» **TEXT TO READ**:
Saturday, August 29, 2015

Croatia - Plitvice Lakes, Zadar, Split

Safe to say this is our first Epic Day of the trip.

Not really knowing what to expect, other than everyone saying this place was super cool, or that it was THE main reason they came to Croatia, we arrived at Plitvice Lakes and took a bus to the start of a trail at Stop 3.  Eating blueberries we bought, and following “route H”, we were walking over water on along wooden structures all day, taking ferry rides, gaping at waterfalls coming out of the ground and off of cliffs from lakes all around us.   I can only imagine the fun (and danger) of exploring this area as an adventurer before it was built.   The wooden bridges were typically about 3 to 4 feet wide and on either side of you looking down was crystal clear water 80% of the day.  Fish and underwater features abound, the beauty and uniqueness of this place really can’t be captured by pictures or panoramics and this place is hard to put into words. It’s simply something that one must see at one point in their life and its not like anything else I’ve seen or heard of.  After a few hours we reached the Picnic area where we grabbed out the lunch we had packed from the market the other day with some fresh local cheese and bread we had previously grabbed.  An ice cream cone and another 1hr+ walk through breathtaking water and mountain vistas led us to a cave that I explored and did some rock climbing on.  As we finished the day with some larger waterfalls, we were continually stopping and gaping at the beauty.  A shuttle back to the car and some postcards from the  gift shop and it was time to head to Zadar!

» **MATERIAL**:
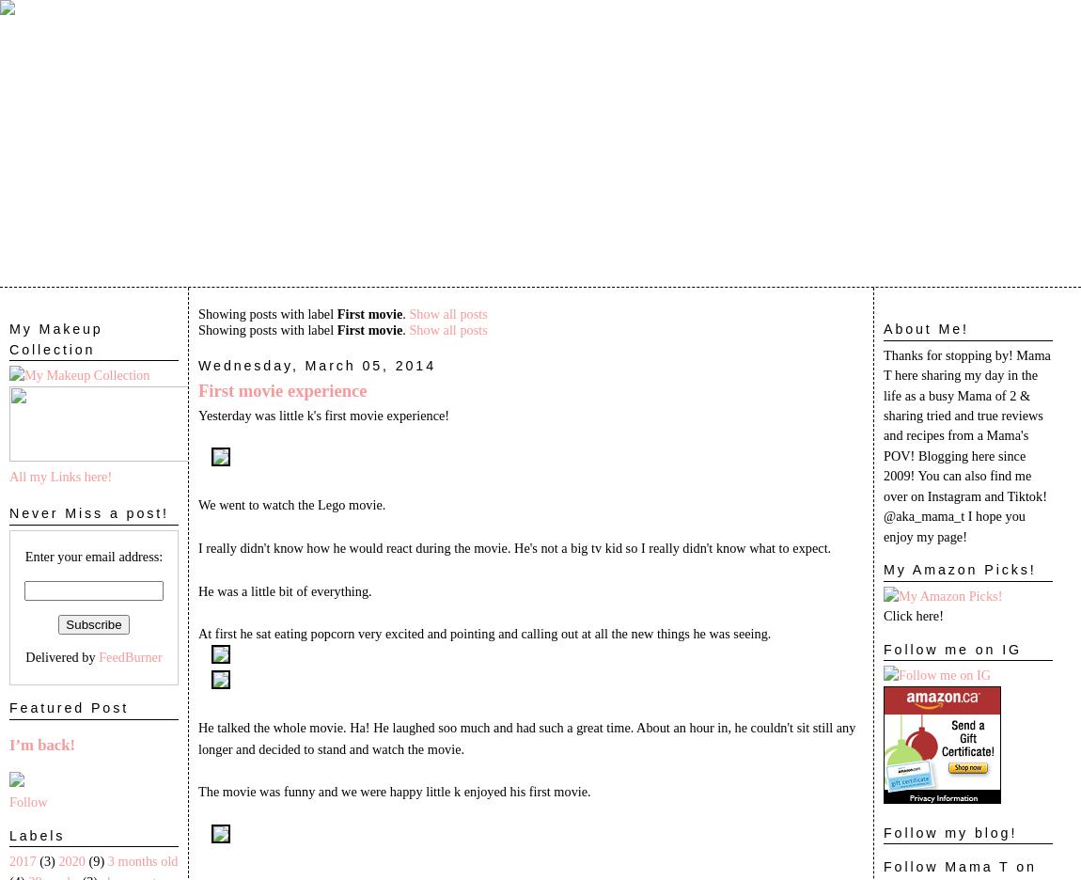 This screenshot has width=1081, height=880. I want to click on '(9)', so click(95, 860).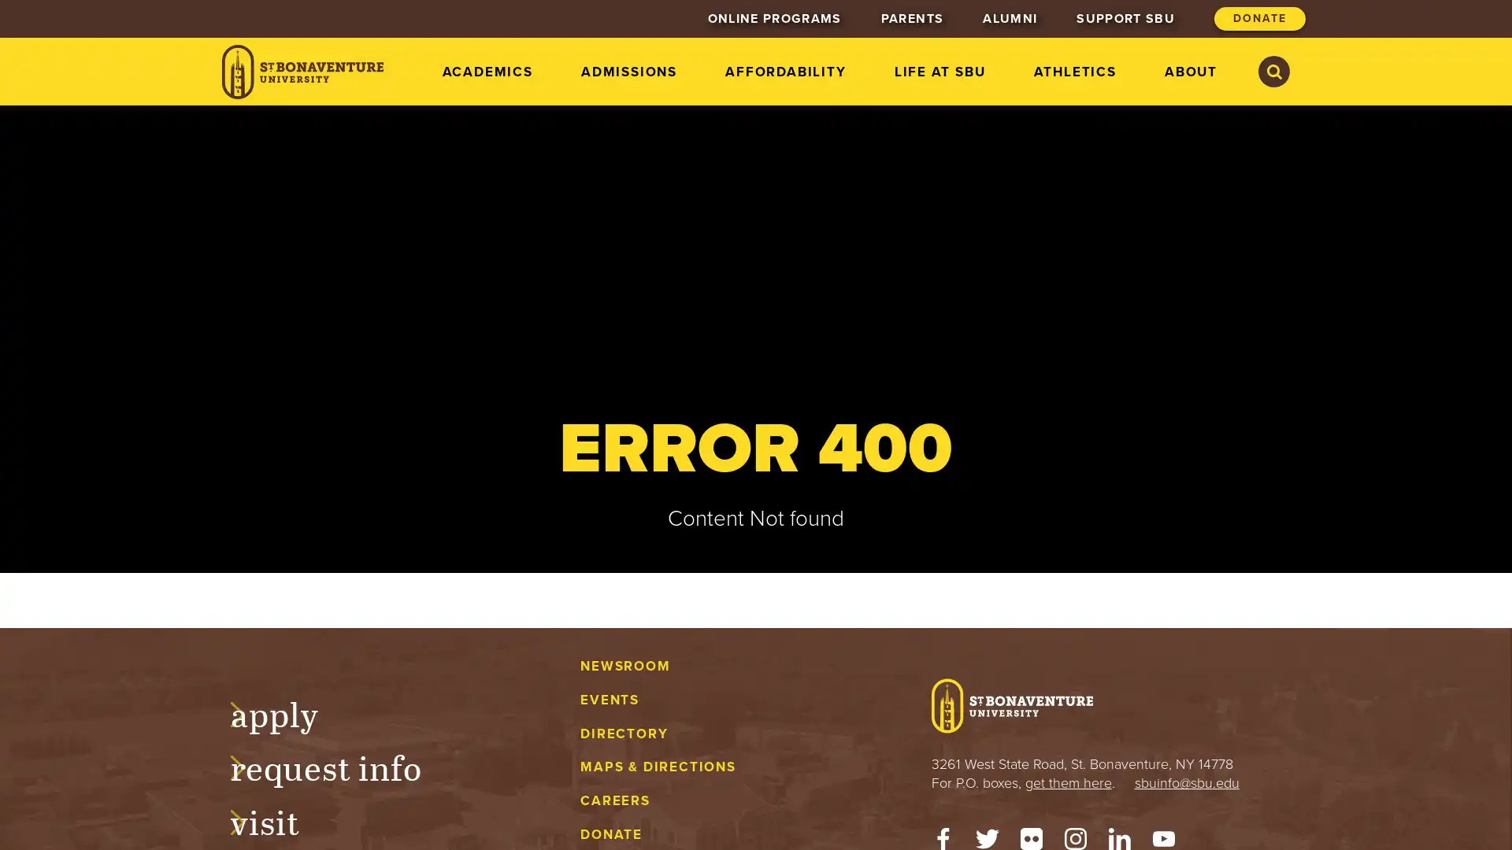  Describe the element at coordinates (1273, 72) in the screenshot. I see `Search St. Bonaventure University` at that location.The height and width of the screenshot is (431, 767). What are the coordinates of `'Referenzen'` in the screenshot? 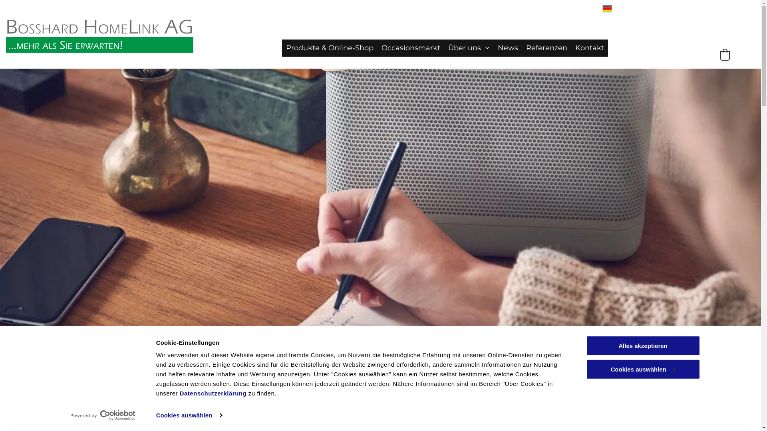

» **SHORT EXERCISE 1**: Decide whether each of the following statements agrees with the Plitvice Lakes blog entry, answering yes or no and quoting the exact words of the entry that settle it. (a) The wooden bridges were typically about 3 to 4 feet wide. (b) The lunch eaten at the Picnic area was bought from a vendor inside the park. (c) The travelers took a bus to the start of a trail at Stop 3.
» **SHORT EXERCISE 2**: Carry the Plitvice Lakes blog entry forward, beginning after its final sentence.
The data shown above are separate material and have no connection to the Plitvice Lakes blog entry.

» **WRITTEN RESPONSE 1**:
(a) Yes: "The wooden bridges were typically about 3 to 4 feet wide."
(b) No: "we grabbed out the lunch we had packed from the market the other day."
(c) Yes: "took a bus to the start of a trail at Stop 3."

» **WRITTEN RESPONSE 2**:
he roads in Croatia are a pretty enjoyable drive.  They are easy to drive on, a little curvy, and most definitely beautiful.   Green, fields, little restaurants, little town in the hills type of feel, we cruised on our way to Zadar and decided to stop and grab a quick bite at a restaurant along the way.


Thinking we would get some low-level pizza here, we grabbed our box to go and zipped onto the road only finding that as we bit into the pizza it was Excellent!   Devouring the whole box and making it to Zadar a couple of hours behind schedule, our AirBnB host was standing in a parking spot holding it for us for who knows how long.  Our apartment was a loft apartment with a spiral staircase located right downtown and a few minute walk to the coast.  We had heard about the Sea/Ocean Organ and the interactive light phenomenon along the edge of the peninsula in Zadar and after we were settled we set off on our 5 minute walk and arrived at the two attractions, which are right next to each other.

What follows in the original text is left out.